Re: [RFC] propagate malloc attribute in ipa-pure-const pass

2017-10-06 Thread Prathamesh Kulkarni
On 6 October 2017 at 06:04, Jan Hubicka  wrote:
>> Hi Honza,
>> Thanks for the detailed suggestions, I have updated the patch accordingly.
>> I have following questions on call_summary:
>> 1] I added field bool is_return_callee in ipa_call_summary to track
>> whether the caller possibly returns value returned by callee, which
>> gets rid of return_callees_map. I assume ipa_call_summary_t::remove()
>> and ipa_call_summary_t::duplicate() will already take care of handling
>> late insertion/removal of cgraph nodes ? I just initialized
>> is_return_callee to false in ipa_call_summary::reset and that seems to
>> work. I am not sure though if I have handled it correctly. Could you
>> please check that ?
>
> I was actually thinking to introduce separate summary for ipa-pure-const pass,
> but this seems fine to me too (for one bit definitly more effecient)

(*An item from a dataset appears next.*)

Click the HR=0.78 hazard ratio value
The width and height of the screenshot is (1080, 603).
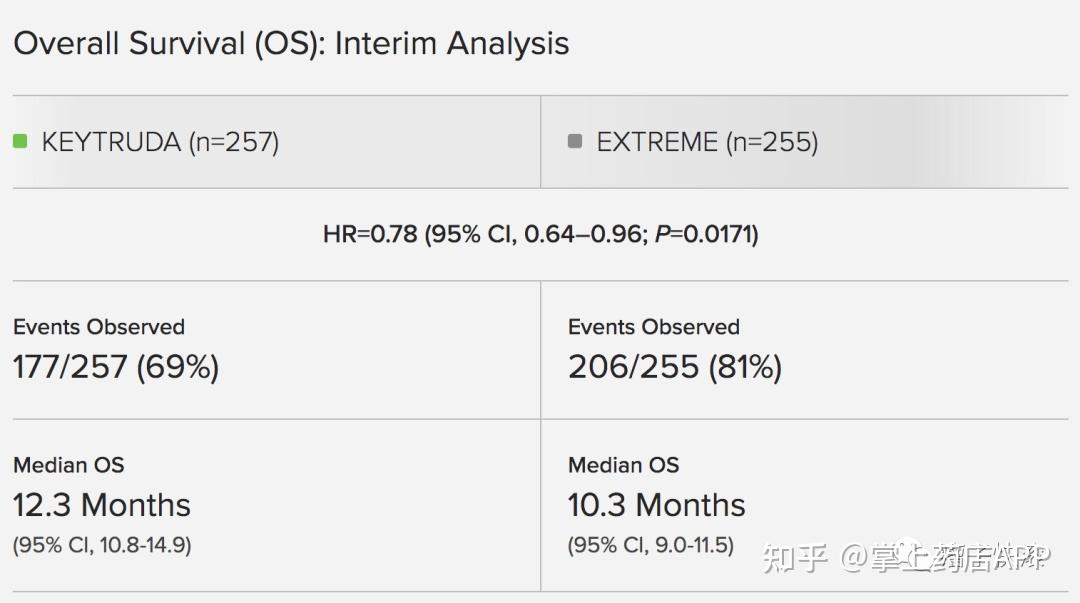click(x=370, y=235)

> ipa_call_summary_t::duplicate copies all the fields, so indeed you should be
> safe here.
>
> Also it is possible for functions to be inserted late.  Updating of call 
> summaries
> is currently handled by ipa_fn_summary_t::insert
>>
>> 2] ipa_inline() called ipa_free_fn_summary, which made
>> ipa_call_summaries unavailable during ipa-pure-const pass. I removed
>> call to ipa_free_fn_summary from ipa_inline, and moved it to
>> ipa_pure_const::execute(). Is that OK ?
>
> Seems OK to me.
>>
>> Patch passes bootstrap+test and lto bootstrap+test on 
>> x86_64-unknown-linux-gnu.
>> Verfiied SPEC2k6 compiles and runs without miscompares with LTO
>> enabled on aarch64-linux-gnu.
>> Cross-tested on arm*-*-* and aarch64*-*-*. I will additionally test
>> the patch by building chromium or firefox.
>> Would it be OK to commit if it passes above validations ?
>>
>> Thanks,
>> Prathamesh
>> >
>> > Thanks,
>> > Honza
>
>> 2017-10-05  Prathamesh Kulkarni  
>>
>>   * cgraph.h (set_malloc_flag): Declare.

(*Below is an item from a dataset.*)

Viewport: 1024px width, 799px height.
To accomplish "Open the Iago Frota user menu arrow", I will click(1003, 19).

>>   * cgraph.c (set_malloc_flag_1): New function.
>>   (set_malloc_flag): Likewise.
>>   * ipa-fnsummary.h (ipa_call_summary): Add new field is_return_callee.

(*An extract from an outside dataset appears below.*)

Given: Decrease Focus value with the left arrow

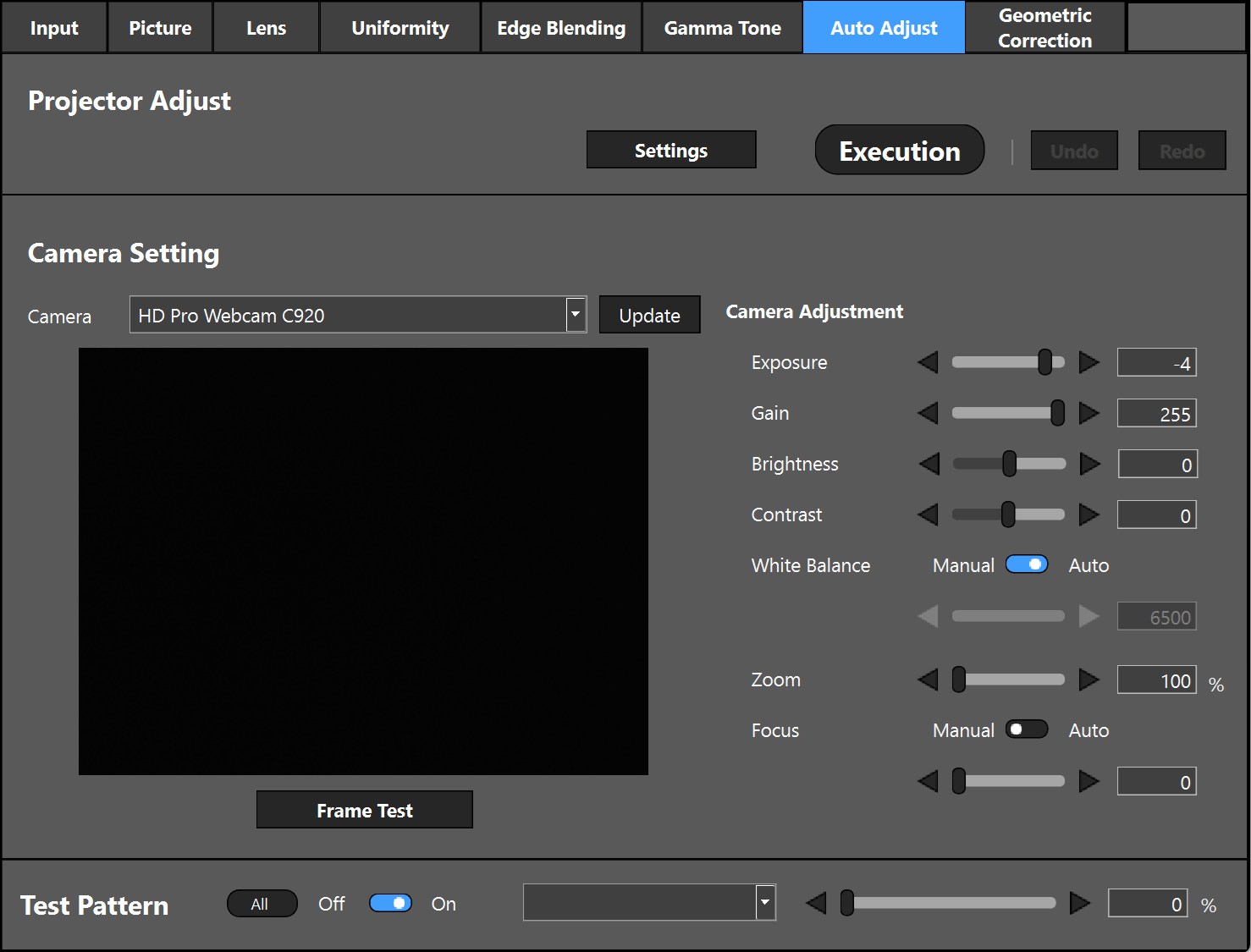Looking at the screenshot, I should pos(929,781).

>>   * ipa-fnsummary.c (ipa_call_summary::reset): Set is_return_callee to
>>   false.
>>   (read_ipa_call_summary): Add support for reading is_return_callee.
>>   (write_ipa_call_summary): Stream is_return_callee.
>>   * ipa-inline.c (ipa_inline): Remove call to ipa_free_fn_summary.
>>   * ipa-pure-const.c: Add headers ssa.h, alloc-pool.h, symbol-summary.h,
>>   ipa-prop.h, ipa-fnsummary.h.
>>   (malloc_state_e): Define.
>>   (malloc_state_names): Define.
>>   (funct_state_d): Add field malloc_state.
>>   (varying_state): Set malloc_state to STATE_MALLOC_BOTTOM.
>>   (check_retval_uses): New function.
>>   (malloc_candidate_p): Likewise.
>>   (analyze_function): Add support for malloc attribute.
>>   (pure_const_write_summary): Stream malloc_state.
>>   (pure_const_read_summary): Add support for reading malloc_state.
>>   (dump_malloc_lattice): New function.
>>   (propagate_malloc): New function.
>>   (ipa_pure_const::execute): Call propagate_malloc and
>>   ipa_free_fn_summary.
>>   (pass_local_pure_const::execute): Add support for malloc attribute.
>>   * ssa-iterators.h (RETURN_FROM_IMM_USE_STMT): New macro.
>>
>> testsuite/
>>   * gcc.dg/ipa/propmalloc-1.c: New test-case.
>>   * gcc.dg/ipa/propmalloc-2.c: Likewise.
>>   * gcc.dg/ipa/propmalloc-3.c: Likewise.
>>
>> diff --git a/gcc/cgraph.c b/gcc/cgraph.c
>> index 3d0cefbd46b..0aad90d59ea 100644
>> --- a/gcc/cgraph.c
>> +++ b/gcc/cgraph.c
>> @@ -2530,6 +2530,53 @@ cgraph_node::set_nothrow_flag (bool nothrow)
>>return changed;
>>  }
>>
>> +/* Worker to set malloc flag.  */
> New line here I guess (it is below)
>> +static void
>> +set_malloc_flag_1 (cgraph_node *node, bool malloc_p, bool *changed)
>> +{
>> +  if (malloc_p && !DECL_IS_MALLOC (node->decl))
>> +{
>> +  DECL_IS_MALLOC (node->decl) = true;
>> +  *changed = true;
>> +}
>> +
>> +  ipa_ref *ref;
>> +  FOR_EACH_ALIAS (node, ref)
>> +{
>> +  cgraph_node *alias = dyn_cast (ref->referring);
>> +  if (!malloc_p || alias->get_availability () > AVAIL_INTERPOSABLE)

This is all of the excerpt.